EXERCISE |
How many lines of the entries below contain the string "link"? State the number alone.

DATASET EXCERPTS |
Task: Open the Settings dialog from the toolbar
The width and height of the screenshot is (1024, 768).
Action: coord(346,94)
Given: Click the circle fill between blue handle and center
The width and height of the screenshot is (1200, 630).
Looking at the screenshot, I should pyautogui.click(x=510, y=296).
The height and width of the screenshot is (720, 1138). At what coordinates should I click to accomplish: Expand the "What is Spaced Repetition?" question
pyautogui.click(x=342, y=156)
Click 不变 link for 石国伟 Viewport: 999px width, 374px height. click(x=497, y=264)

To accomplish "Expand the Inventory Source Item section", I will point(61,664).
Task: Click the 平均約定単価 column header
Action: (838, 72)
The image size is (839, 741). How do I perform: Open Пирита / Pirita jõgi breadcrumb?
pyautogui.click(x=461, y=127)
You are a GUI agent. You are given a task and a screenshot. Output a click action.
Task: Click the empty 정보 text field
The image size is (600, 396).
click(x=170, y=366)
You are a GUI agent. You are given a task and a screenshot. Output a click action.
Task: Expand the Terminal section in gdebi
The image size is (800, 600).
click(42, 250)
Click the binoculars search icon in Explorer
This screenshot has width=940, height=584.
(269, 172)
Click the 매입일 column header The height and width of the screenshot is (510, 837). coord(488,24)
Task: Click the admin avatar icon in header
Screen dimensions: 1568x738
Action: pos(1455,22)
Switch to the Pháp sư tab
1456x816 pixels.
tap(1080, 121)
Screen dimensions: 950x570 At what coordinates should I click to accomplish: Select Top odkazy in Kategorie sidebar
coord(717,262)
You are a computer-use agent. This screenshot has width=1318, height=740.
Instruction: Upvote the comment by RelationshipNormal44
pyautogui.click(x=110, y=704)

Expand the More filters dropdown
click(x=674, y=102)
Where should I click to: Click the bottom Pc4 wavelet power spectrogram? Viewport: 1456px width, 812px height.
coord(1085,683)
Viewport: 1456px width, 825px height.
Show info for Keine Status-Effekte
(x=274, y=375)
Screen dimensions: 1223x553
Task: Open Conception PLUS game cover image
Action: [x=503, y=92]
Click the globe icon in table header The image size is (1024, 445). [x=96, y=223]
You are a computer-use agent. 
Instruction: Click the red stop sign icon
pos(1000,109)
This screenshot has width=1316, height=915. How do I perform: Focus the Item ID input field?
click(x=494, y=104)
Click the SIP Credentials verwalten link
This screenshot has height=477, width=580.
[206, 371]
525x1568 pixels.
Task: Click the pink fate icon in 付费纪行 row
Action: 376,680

ANSWER FOR THE TASK |
2